DOCUMENT TEXT:
/---

Hypothyroidism symptoms: Woman naturally REVERSED condition by cutting THIS from her diet

Mira Viswanathan, 44, was battling uncontrollable weight gain and fatigue after being diagnosed with hypothyroidism – an underactive thyroid.

She gained 16kg, and had constant sugar cravings. It left her feeling tired and low on energy, she said.

But, she managed to lose 13kg and cure herself of the condition by following a specific diet and weight training with personal training programme Ultimate Performance, she said.

Viswanathan cut out refined flour, refined sugar and minimised deep fried foods after starting the regime. She also walked between 18,000 and 20,000 steps a day.

“The initial trigger was weight loss,” said Viswanathan. “I had put on close to 16kg, the heaviest I had been in my adult life.

“I was always into some kind of fitness routine for most of my adult life and managed to lose weight easily.

“However, things stopped working as I was struggling with hypothyroidism, which reduced my metabolism and increased my craving for sugar – not a great combination for weight loss!

\---

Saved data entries
/---

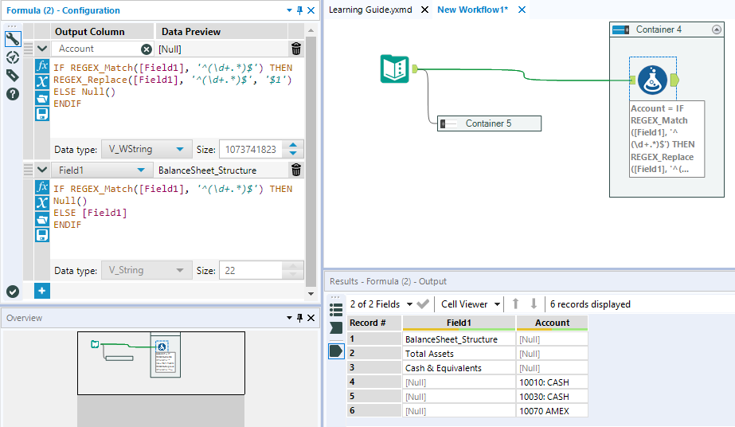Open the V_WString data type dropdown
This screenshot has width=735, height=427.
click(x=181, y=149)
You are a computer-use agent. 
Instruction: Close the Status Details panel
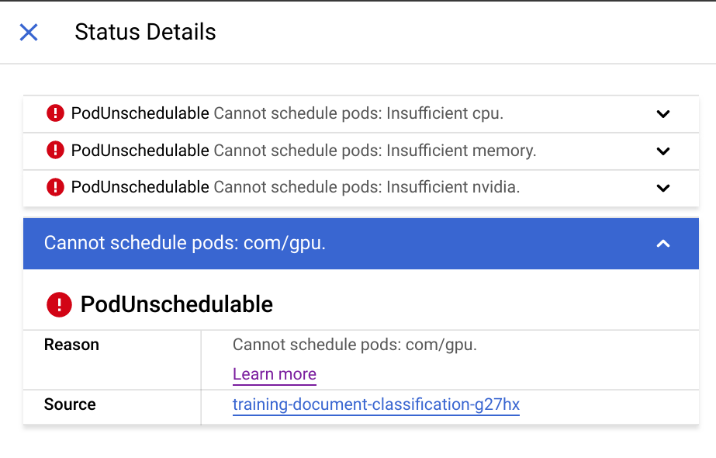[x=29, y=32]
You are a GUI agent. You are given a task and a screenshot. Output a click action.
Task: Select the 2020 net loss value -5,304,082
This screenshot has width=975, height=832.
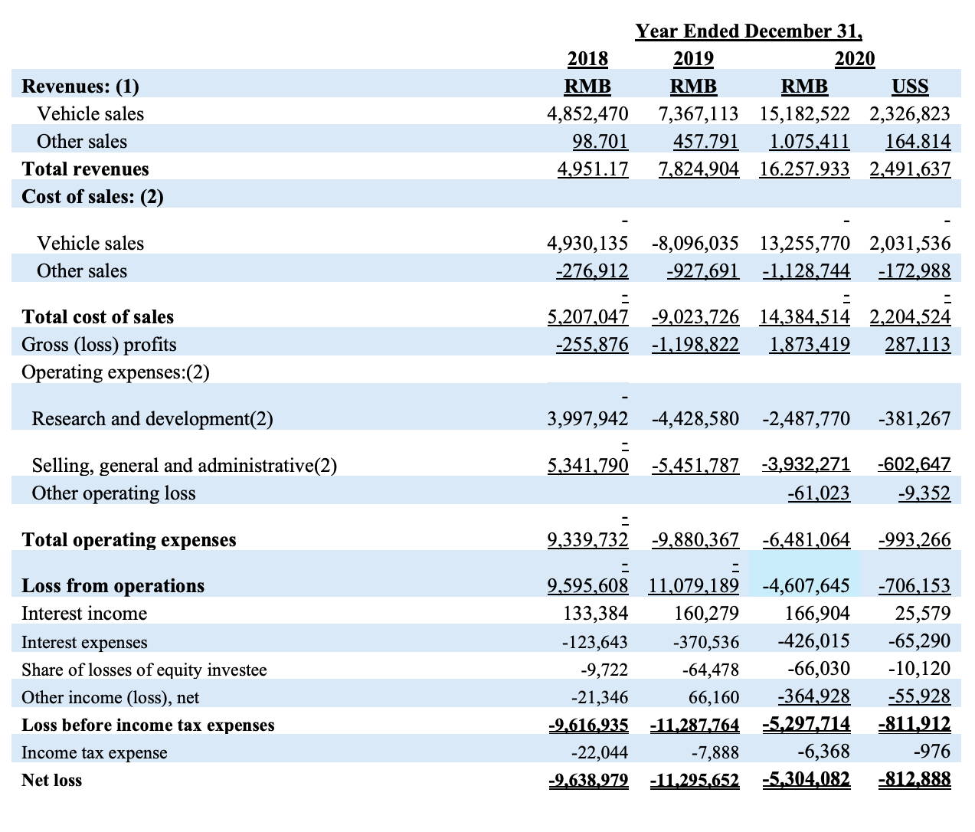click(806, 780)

\---

EXERCISE GOAL: Return the passage of the hypothyroidism article from "But, she managed" to "lose weight easily.", copied word for word. The listing is separate material and is not part of the hypothyroidism article.

FINAL ANSWER:
But, she managed to lose 13kg and cure herself of the condition by following a specific diet and weight training with personal training programme Ultimate Performance, she said.

Viswanathan cut out refined flour, refined sugar and minimised deep fried foods after starting the regime. She also walked between 18,000 and 20,000 steps a day.

“The initial trigger was weight loss,” said Viswanathan. “I had put on close to 16kg, the heaviest I had been in my adult life.

“I was always into some kind of fitness routine for most of my adult life and managed to lose weight easily.